Ülkeyi yöneten devlet adamlarının politikalarının "öngörülebilir" olması, tabii, bütün şahsi öngörülerden daha önemli.

Şimdi, iktidarın ekonomi politikalarına "öngörülebilirlik" açısından bakalım.

HANGİSİ DOĞRU

Mart 2021'deyiz. Cumhurbaşkanı Erdoğan, Merkez Bankası Başkanı Naci Ağbal'ı görevden almış, yerine eski Ak Parti milletvekili Şahap Kavcıoğlu'nu getirmiştir. (20 Mart) Merkez'in üst düzeyinde de geniş çaplı atamalar yapılmıştı.

CB sisteminde Merkez Bankası'nın bağımsızlığı kaldırıldığı için istediği an istediği atamayı yapabilir İki ay sonra Erdoğan TV'de şöyle diyordu:

"Bugün de Merkez Bankası Başkanımızla görüştüm. Yani bizim bir defa faizleri düşürmemiz şart. Temmuz-ağustos, buraları bulacağız ki faiz düşmeye başlasın. Çünkü faiz yükünü yatırımların üzerinden kaldırırsak, maliyetlerin üzerinden kaldırırsak enflasyon düşer yatırımlar artar" (1 Haziran 2021)

Faizi emirle indirtirken, Erdoğan'ın öteden beri öngörüsü yatırımların artması, enflasyonun düşmesiydi. Hatta 2022'ye tek haneli enflasyonla girecektik!Fakat Fitch adlı derecelendirme kuruluşu, iki ay sonra raporunu açıkladı; emirle faiz indirtmenin şu sonuçlarının olacağını öngörüyordu:

"Türk lirasına olan güvenin zayıflaması ve mevduat sahiplerinin kur oynaklığından elde edebilecekleri kazançlara yönelmesiyle dolarizasyon daha da artabilir." (BloombergHT, 6 Ağustos 2021)

Bu iki öngörüden Fitch'in öngörüsü doğruydu! Aralık ayında BDDK, Türk banklarında döviz mevduatının yüzde 63.2'ye çıktığını, bunun "tarihin en yüksek oranı" olduğunu bildiriyordu. (8 Aralık 2021)

İKTİSADIN TABİAT KANUNLARI

Burada dikkat çekilmesi gerekli birçok sorun var. Evvela modern iktisat ilminin, kabaca üç yüz yıllık piyasa hareketlerini gözlemleyerek iktisadın tabiat kanunlarını tespit ettiğini hiç akıldan çıkarmamak lazım.

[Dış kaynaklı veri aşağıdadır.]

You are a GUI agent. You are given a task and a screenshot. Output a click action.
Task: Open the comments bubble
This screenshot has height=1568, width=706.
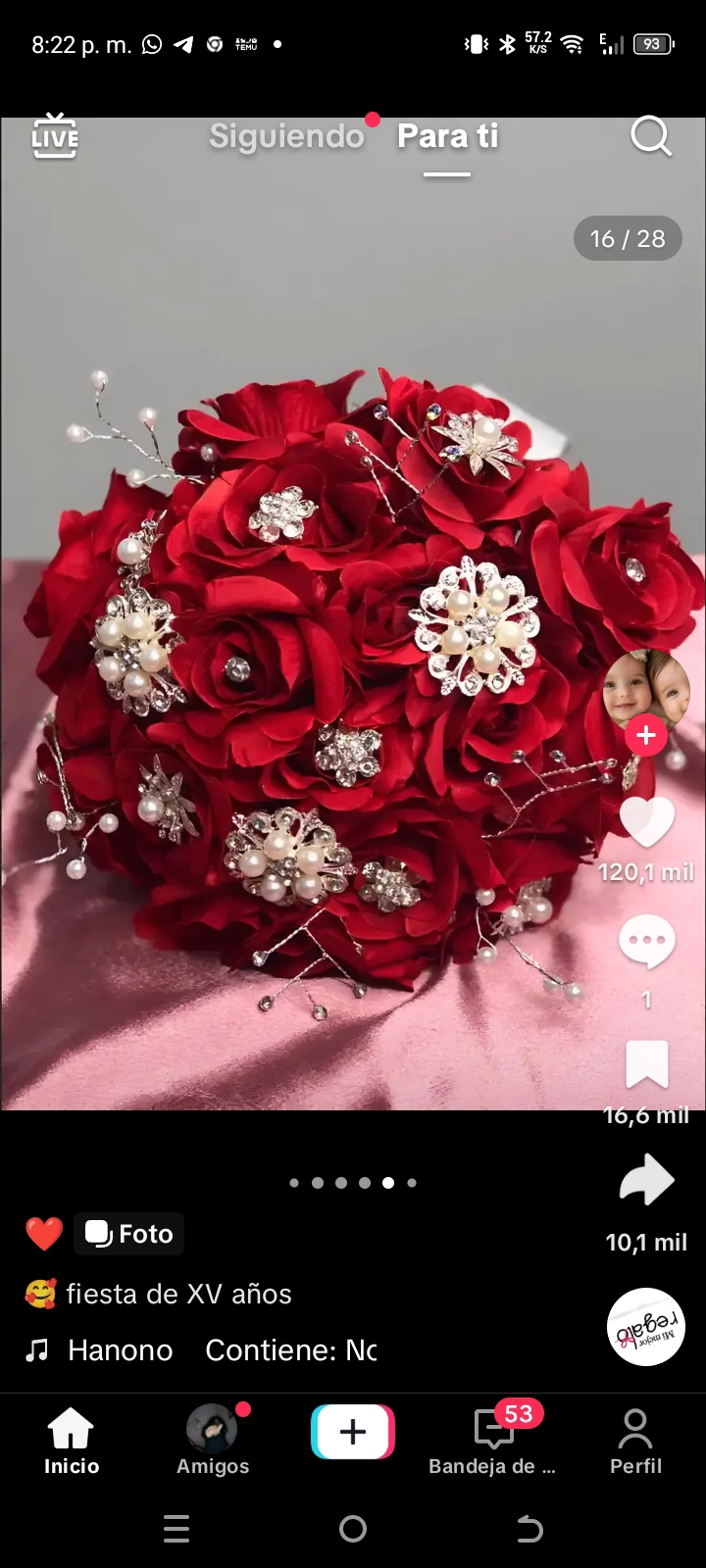tap(647, 942)
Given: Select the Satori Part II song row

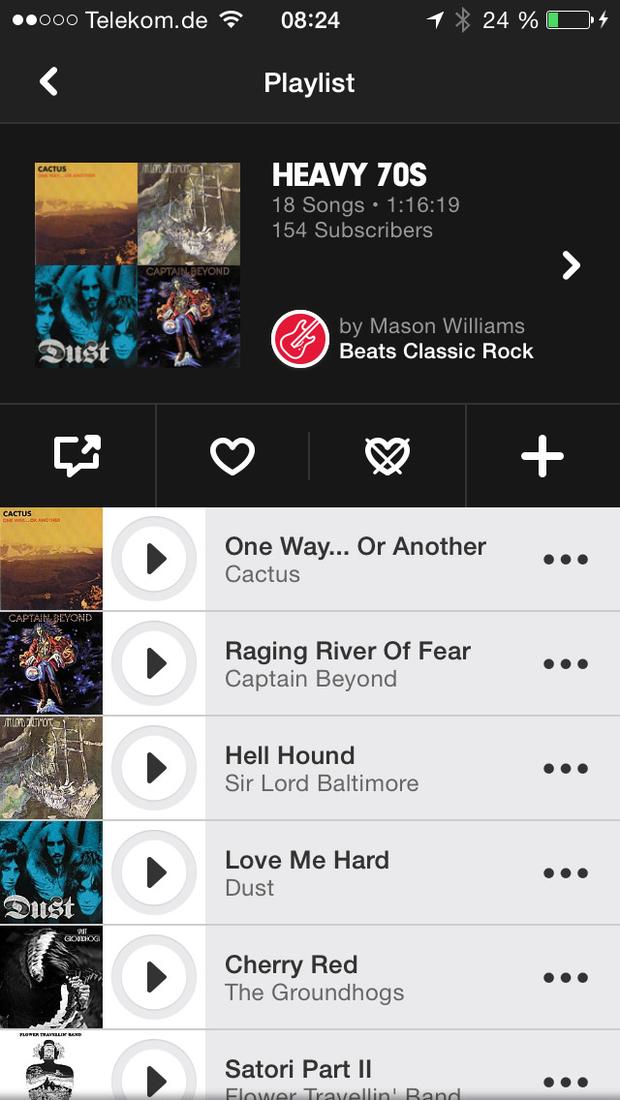Looking at the screenshot, I should coord(310,1065).
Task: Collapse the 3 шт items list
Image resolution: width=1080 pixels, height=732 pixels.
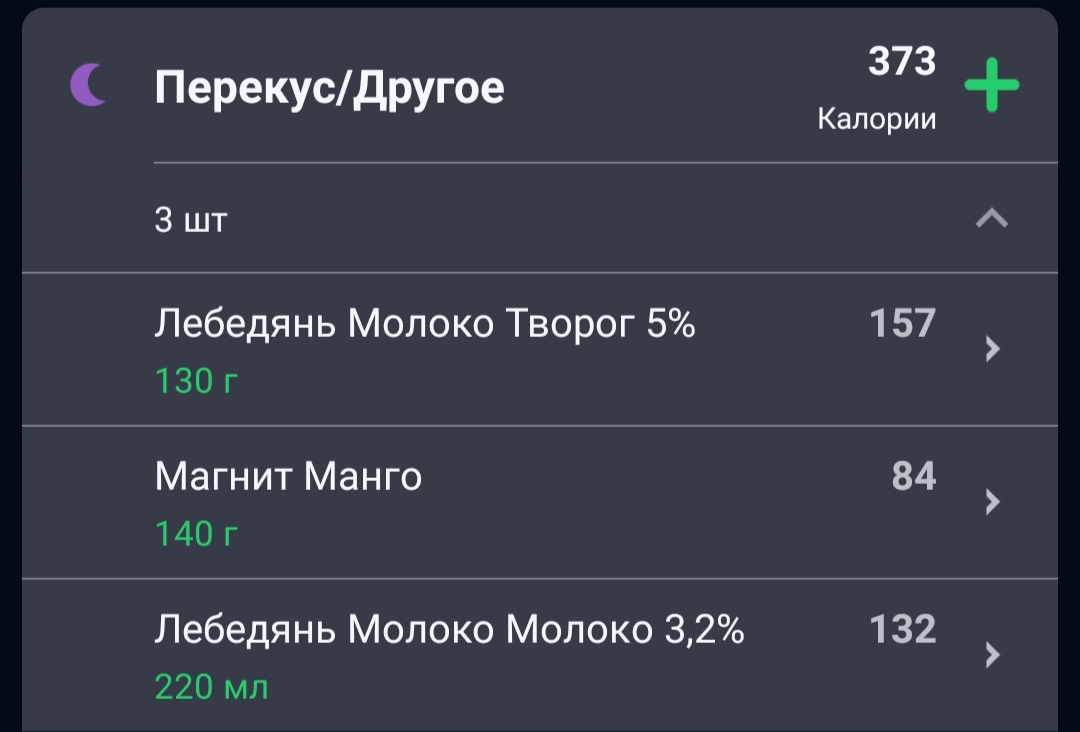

"Nass var, sana bana ne oluyor", deyince iktisat kanunları değişmedi. Ülkenin milli parası pul oldu Düşünmek gerekmez miydi, "devletin para politikası" kavramı ile, kişiler arası ödünçlerdeki faiz aynı mıdır, "riba" nedir diye..

Tartışmayı bilim adamları yapmalı, devleti yönetenler iktisadın tabiat kanunlarından sapmamalıdır. Bunlar "denenmiş, sınanmış, doğrulanmış" kurallardır.

Dahası, ben sadece 2021 yılının Haziran-Ağustos dönemini örnek verdim. Halbuki "faiz sebeptir" politikası 2014'te başlamış, CB sisteminde Merkez Bankasının bağımsızlığı kaldırılınca tam olarak uygulanmış ve bu on yılda ülke dünya ekonomisindeki yeri itibarıyla 1980'ler seviyesine düşmüştür.